Exercise:
Within the listing, each line that has the string "agent" should be copied.

Data extracts:
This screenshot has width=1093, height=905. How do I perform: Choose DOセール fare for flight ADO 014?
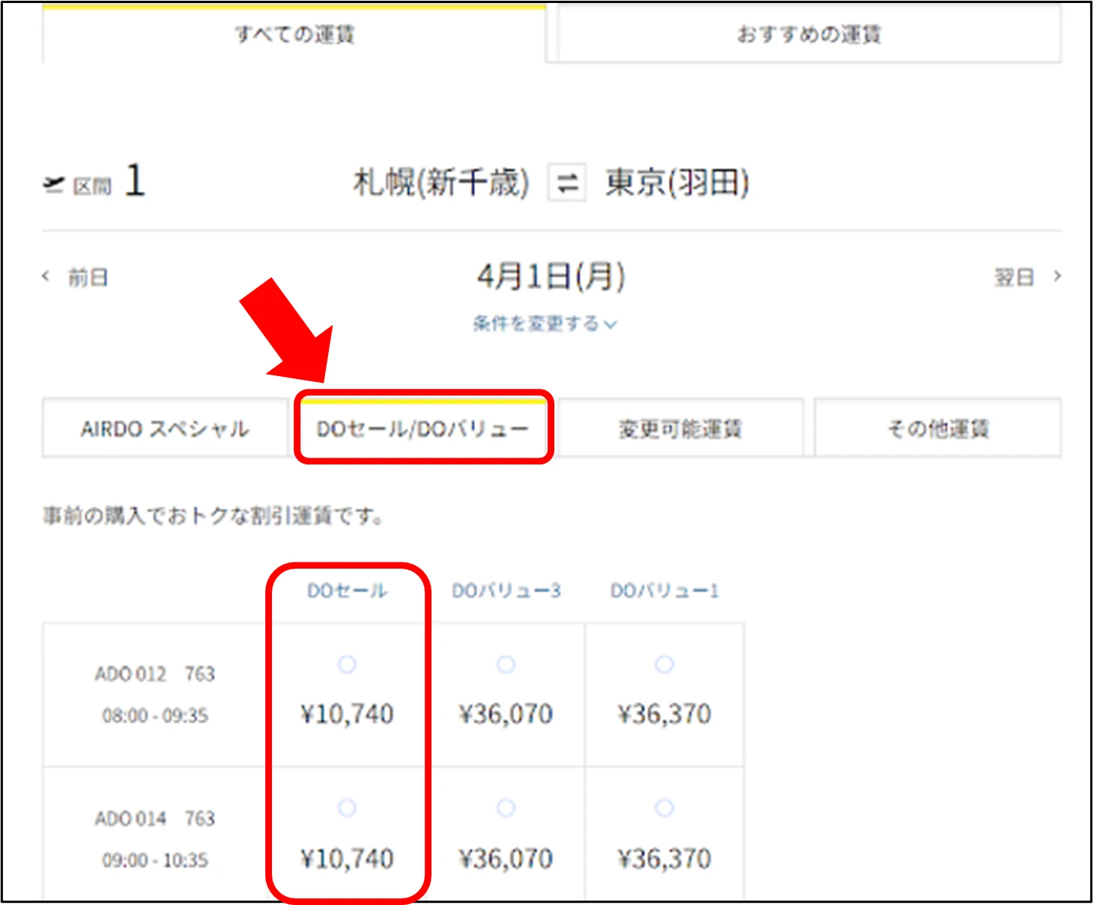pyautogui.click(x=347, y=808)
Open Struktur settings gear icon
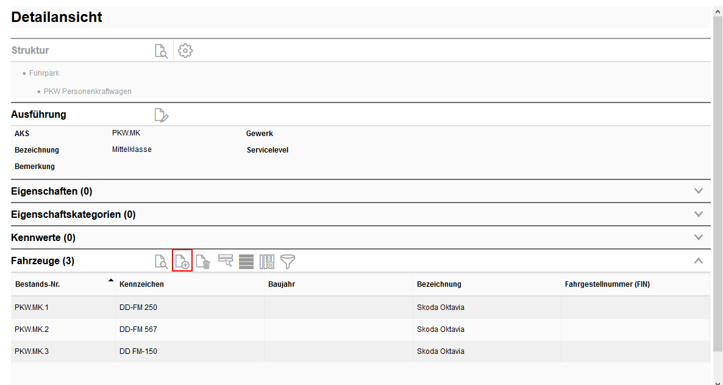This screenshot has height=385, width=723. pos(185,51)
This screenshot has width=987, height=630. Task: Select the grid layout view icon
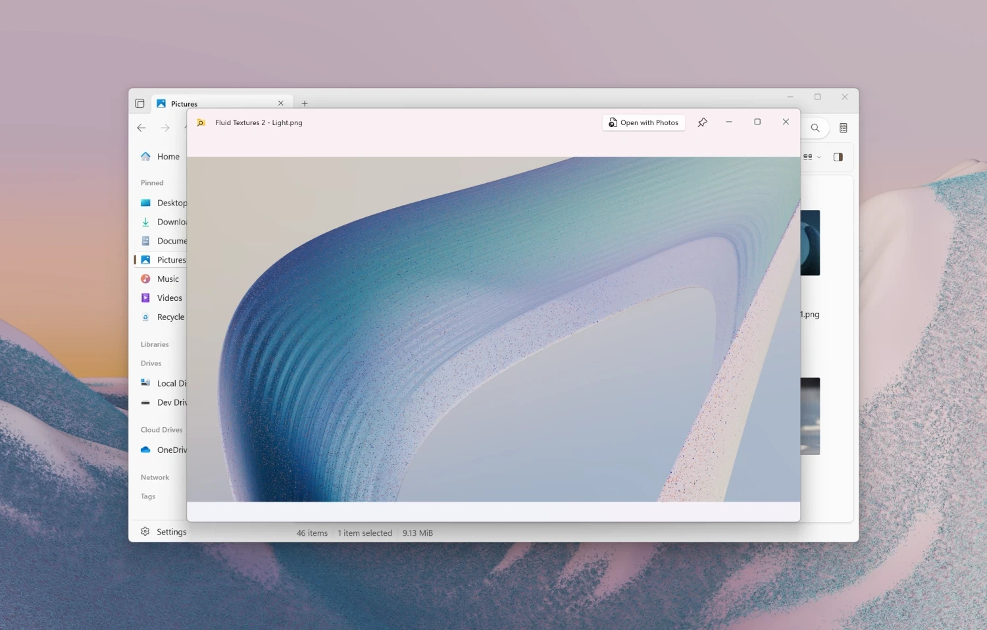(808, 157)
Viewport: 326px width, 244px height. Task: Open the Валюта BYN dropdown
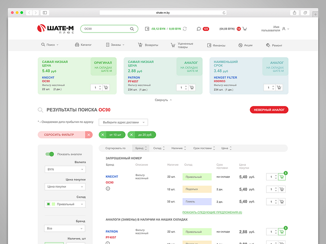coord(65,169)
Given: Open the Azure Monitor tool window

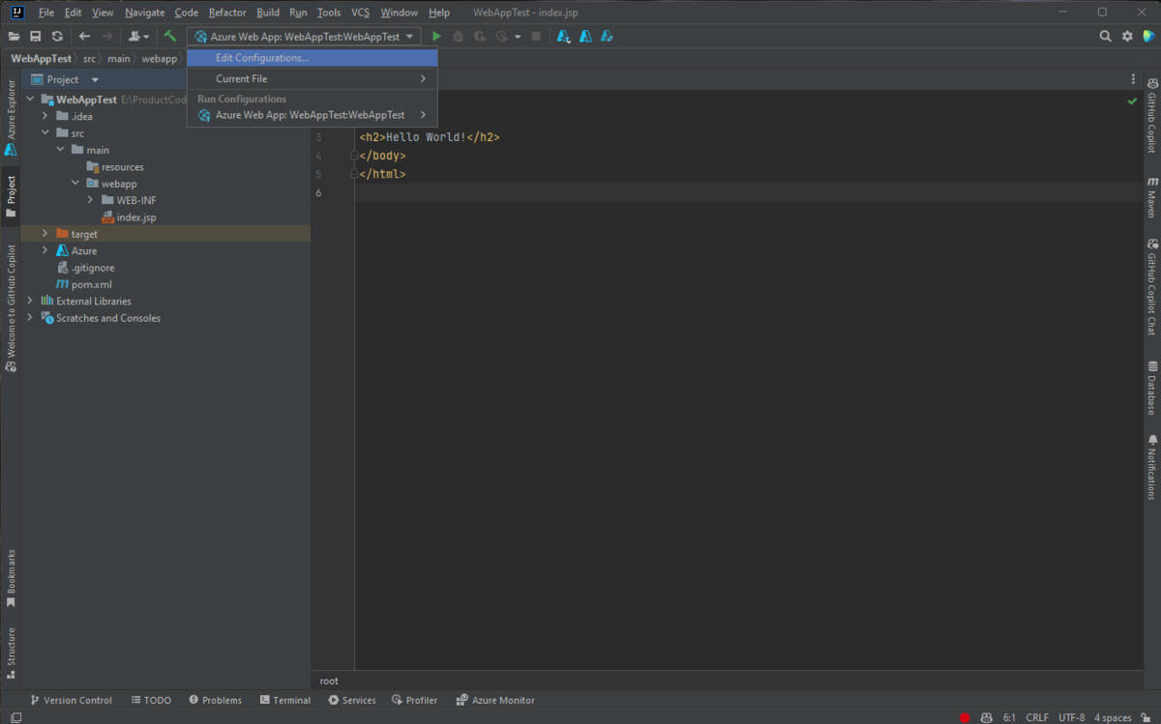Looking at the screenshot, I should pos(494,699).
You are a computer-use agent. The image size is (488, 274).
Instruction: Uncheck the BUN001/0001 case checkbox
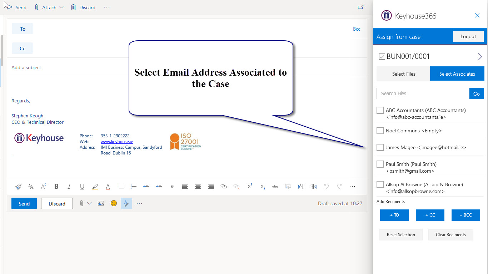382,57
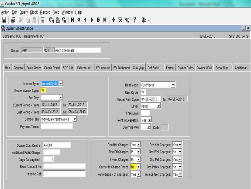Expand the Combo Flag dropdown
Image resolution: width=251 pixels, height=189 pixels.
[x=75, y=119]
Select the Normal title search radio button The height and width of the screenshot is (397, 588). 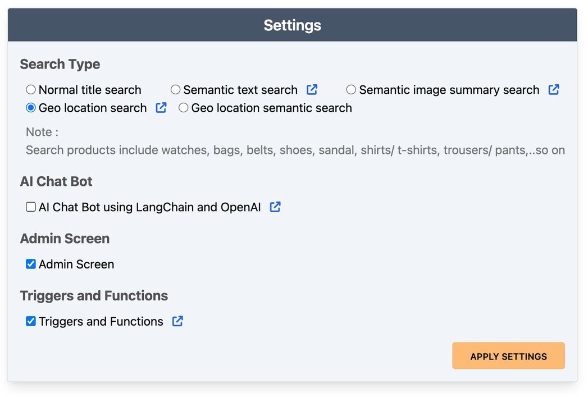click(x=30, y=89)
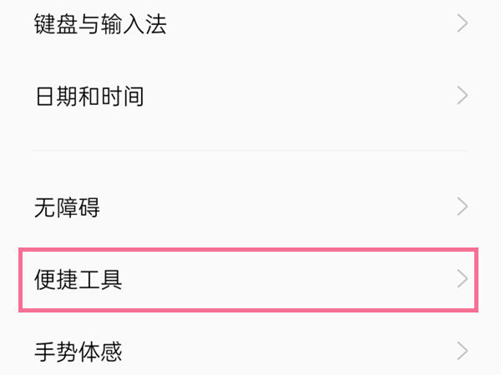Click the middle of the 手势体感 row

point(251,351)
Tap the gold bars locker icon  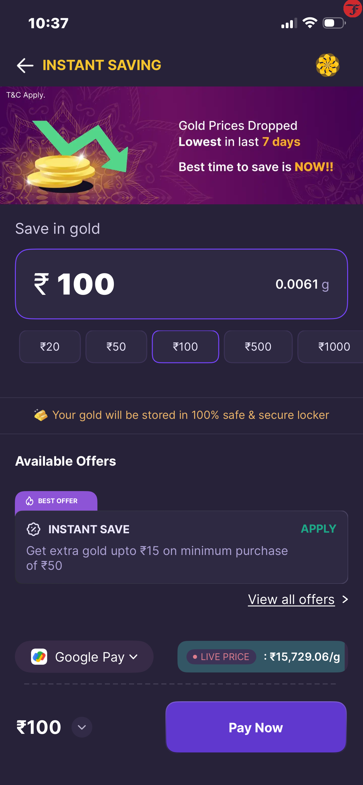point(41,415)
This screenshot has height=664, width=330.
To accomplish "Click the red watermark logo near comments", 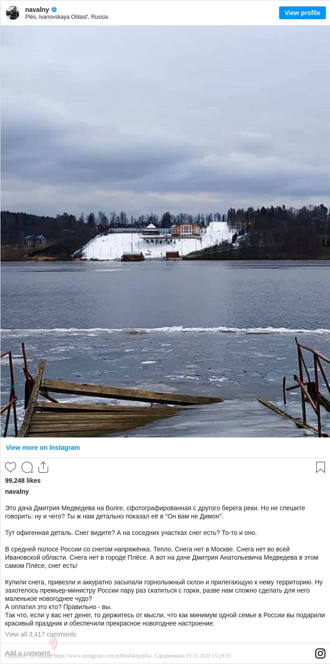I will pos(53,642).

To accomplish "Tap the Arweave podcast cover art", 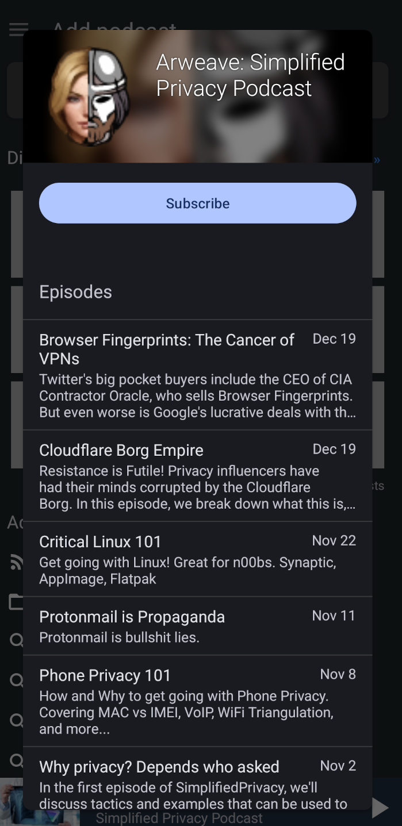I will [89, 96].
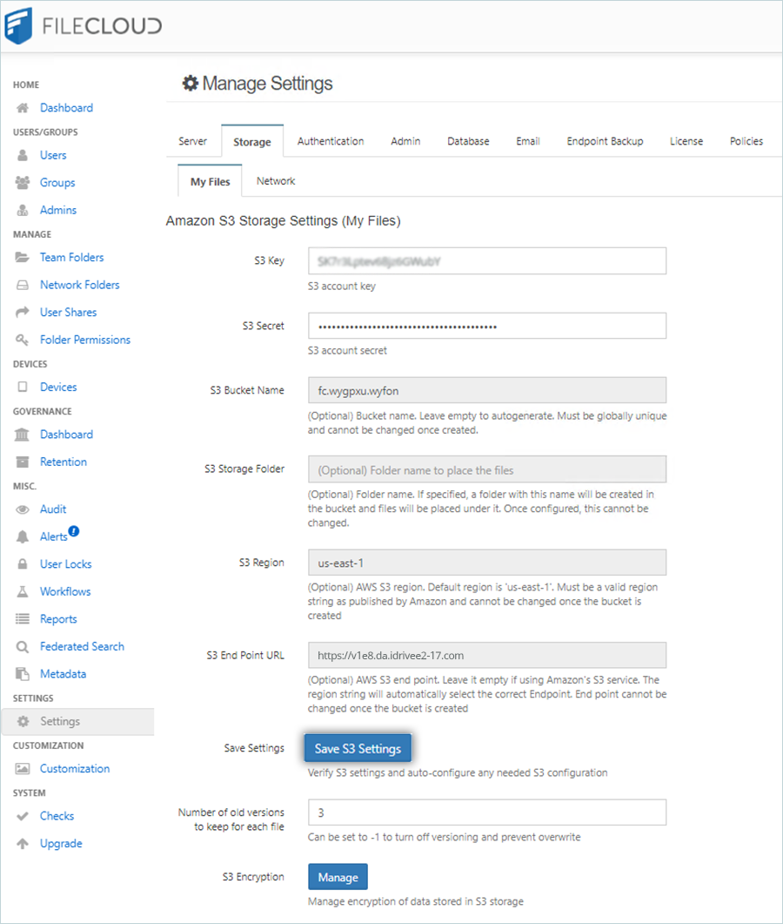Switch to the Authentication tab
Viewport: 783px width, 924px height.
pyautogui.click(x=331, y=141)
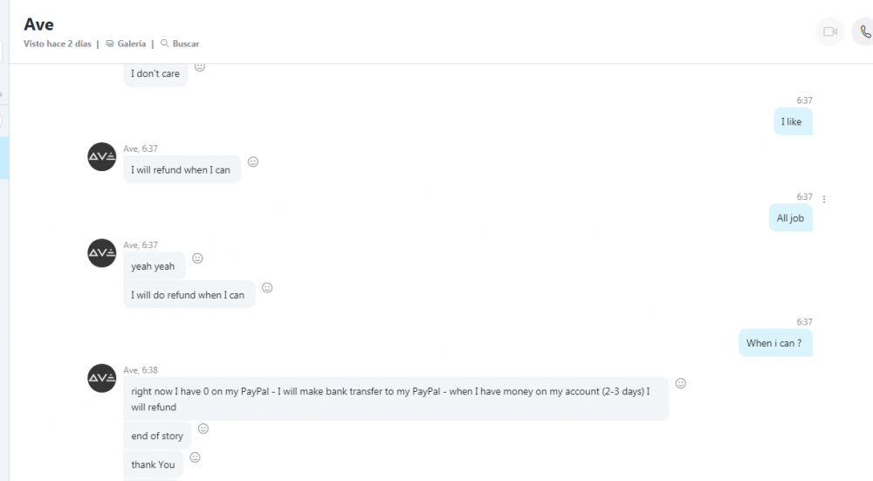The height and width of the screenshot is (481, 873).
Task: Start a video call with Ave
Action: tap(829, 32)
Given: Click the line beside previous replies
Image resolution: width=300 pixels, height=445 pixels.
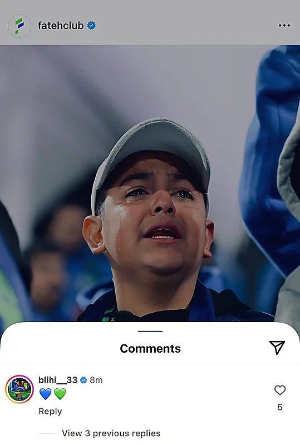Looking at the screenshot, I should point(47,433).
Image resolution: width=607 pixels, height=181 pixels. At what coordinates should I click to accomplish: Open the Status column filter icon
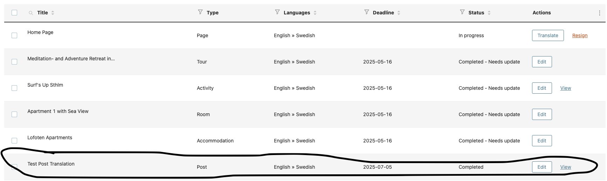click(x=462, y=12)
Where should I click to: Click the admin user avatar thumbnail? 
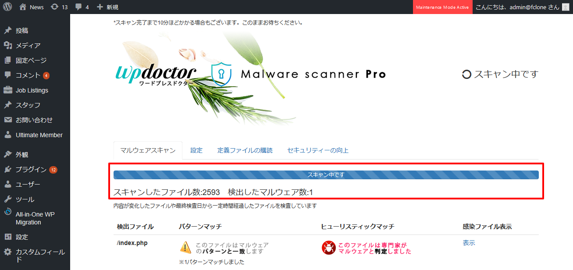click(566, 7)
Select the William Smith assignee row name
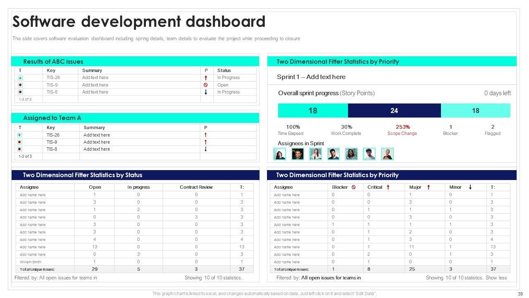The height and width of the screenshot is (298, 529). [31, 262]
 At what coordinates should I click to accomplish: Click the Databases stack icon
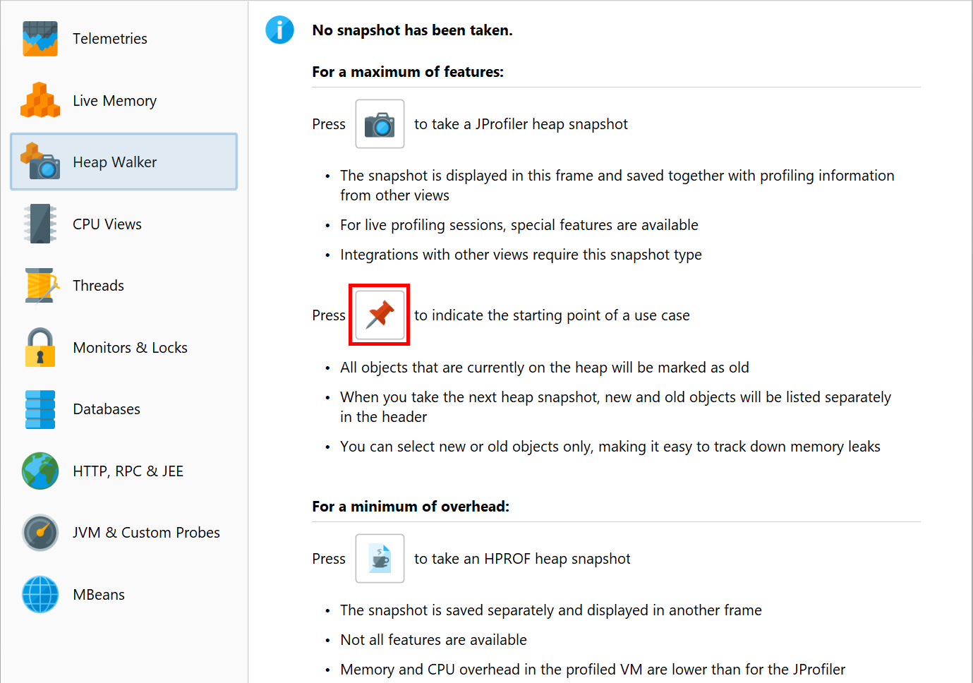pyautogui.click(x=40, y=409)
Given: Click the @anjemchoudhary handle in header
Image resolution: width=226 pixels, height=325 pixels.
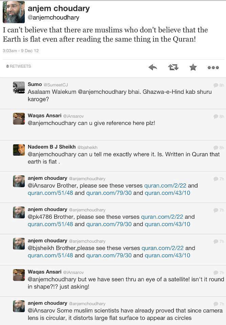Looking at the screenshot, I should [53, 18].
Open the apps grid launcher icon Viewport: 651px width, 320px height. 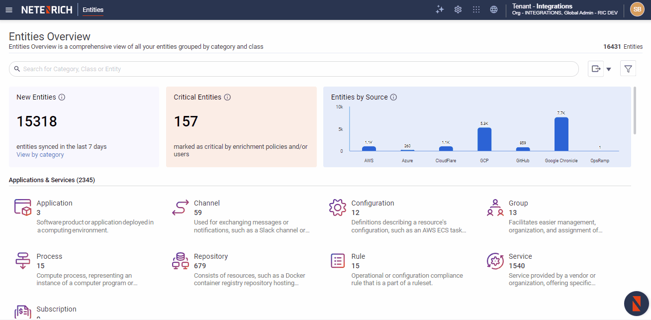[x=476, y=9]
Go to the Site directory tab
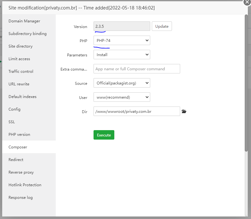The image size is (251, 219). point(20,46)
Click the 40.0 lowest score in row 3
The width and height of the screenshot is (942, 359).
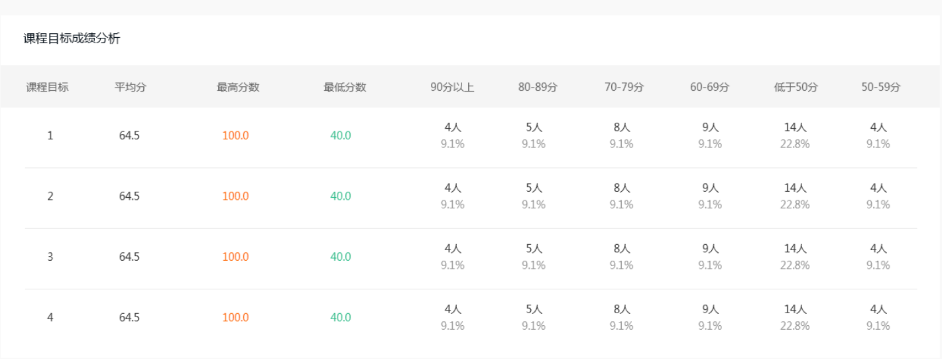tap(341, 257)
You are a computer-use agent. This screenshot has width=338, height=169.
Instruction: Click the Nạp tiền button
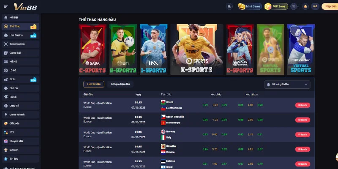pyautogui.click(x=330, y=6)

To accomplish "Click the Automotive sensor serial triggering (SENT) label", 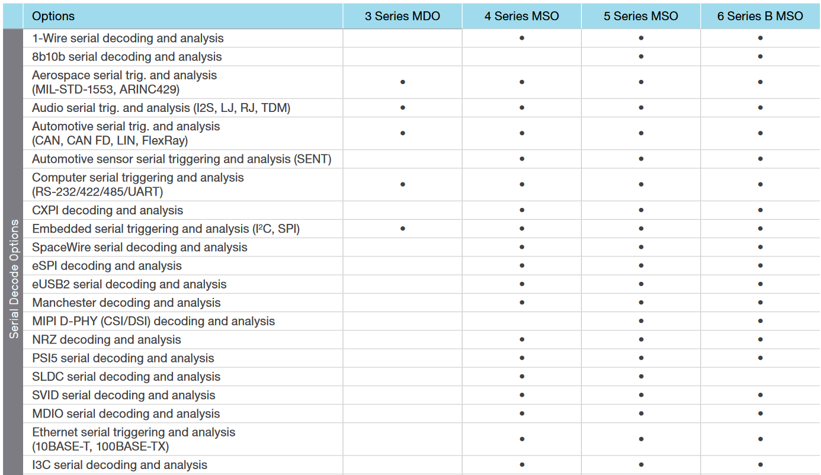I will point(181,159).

Task result:
You are a computer-use agent. The image size is (488, 274).
You are a computer-use agent. This screenshot has width=338, height=169.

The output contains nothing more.